A Logistical Inversion: From Konrad Lueg to Konrad Fischer

Michael Sanchez

Roy Lichtenstein. Woman Cleaning, 1962. Reproduced in Barbara Rose, “Dada Then and Now,” Art International, January 1963.

Abstract

As a German pop artist, Lueg did not “grow up,” as he put it, under his father’s name, but “under the ‘sign’” of American pop. Although he would adopt his mother’s name, Lueg also dreamt that by dropping his father’s name he could take the name of another “higher being,” from another continent—that of Lichtenstein. In the window of the Kaiserstrasse 31A exhibition, Lueg exhibited a box of OMO detergent on an electric-pink chair by Kuttner titled Heilige Stuhl (Holy seat) (1963).
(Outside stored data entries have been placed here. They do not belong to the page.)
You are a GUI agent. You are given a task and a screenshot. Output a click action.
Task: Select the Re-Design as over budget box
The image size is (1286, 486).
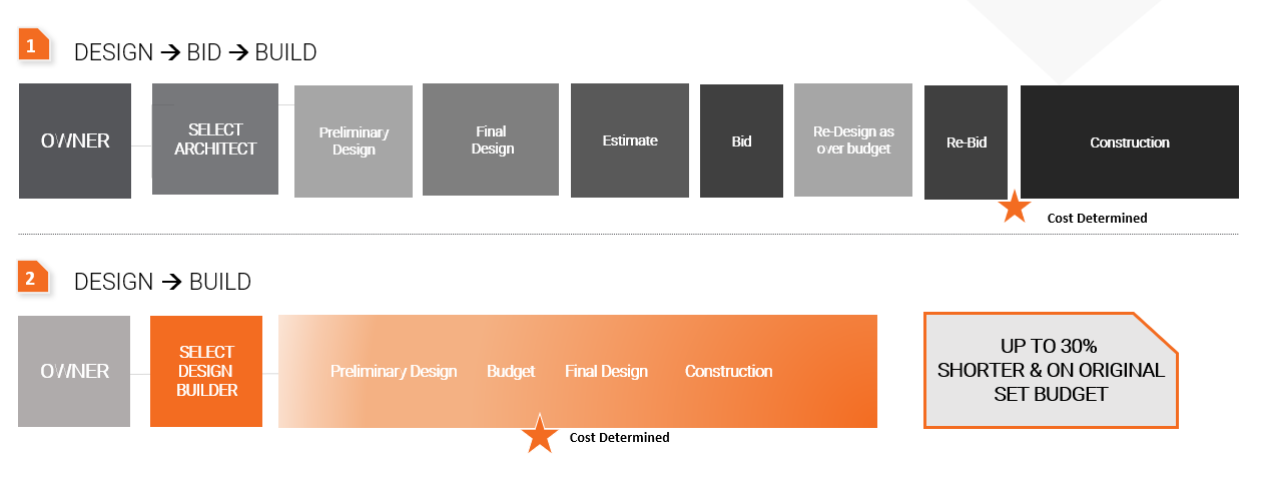pyautogui.click(x=852, y=140)
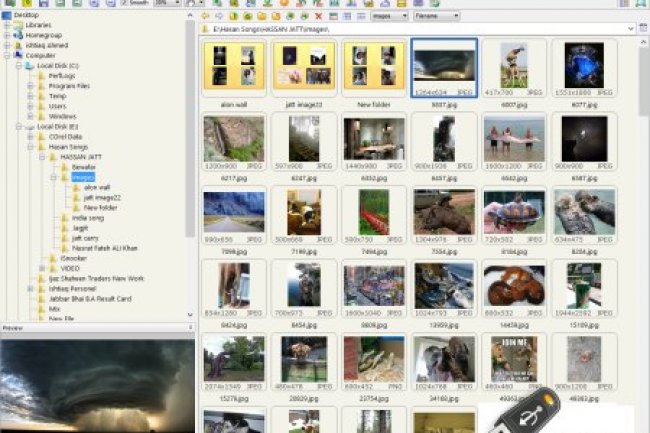
Task: Select the 5557.jpg storm thumbnail
Action: coord(443,69)
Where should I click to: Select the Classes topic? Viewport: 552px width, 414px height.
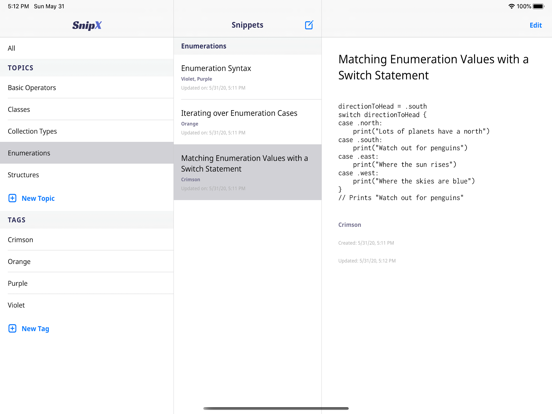pos(87,109)
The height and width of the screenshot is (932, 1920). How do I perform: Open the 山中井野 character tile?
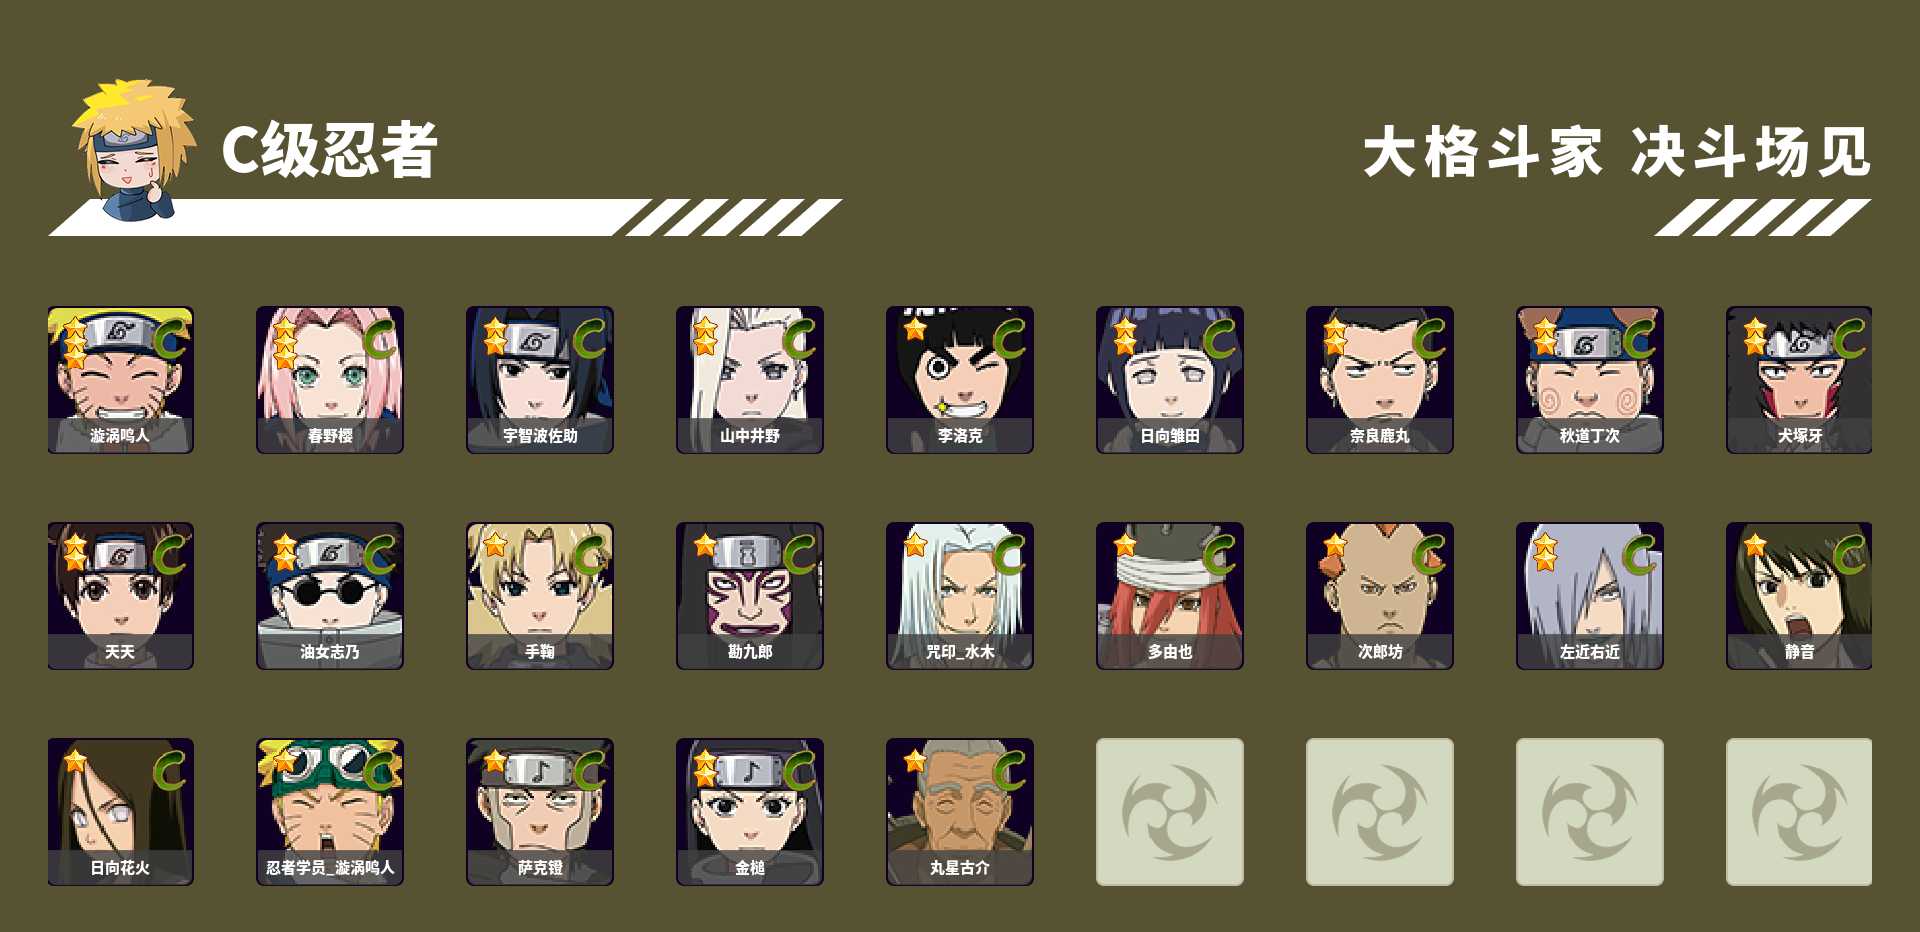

Similarly, in Leben mit Pop: Eine Demonstration für den kapitalistischer Realismus (Life with pop: a demonstration for capitalist realism), a 1963 happening organized by Lueg and Richter in a local furniture store, Lueg sat on a chair next to a television, in the position of receiving its broadcasts. For an artist to sit on the Holy Seat was for that artist to become a medium for transmissions from “higher beings” (in a “telepathic sitting,” as Polke put it). When he placed his box of OMO on Kuttner’s Holy Seat, Lueg modified the box in a particular way. He inverted the M to a W to form OWO, the W becoming a middle term between two Os, akin to grains of detergent powder or dots in a raster. From OMO to OWO, from Mann (man) to Weib (woman), Fischer to Lueg: for Lueg to identify himself as a medium for pop was to understand mediation in biological terms, like the female mediums in von Schrenck-Notzing’s telepathic sittings. That is, it was to take his mother’s maiden name.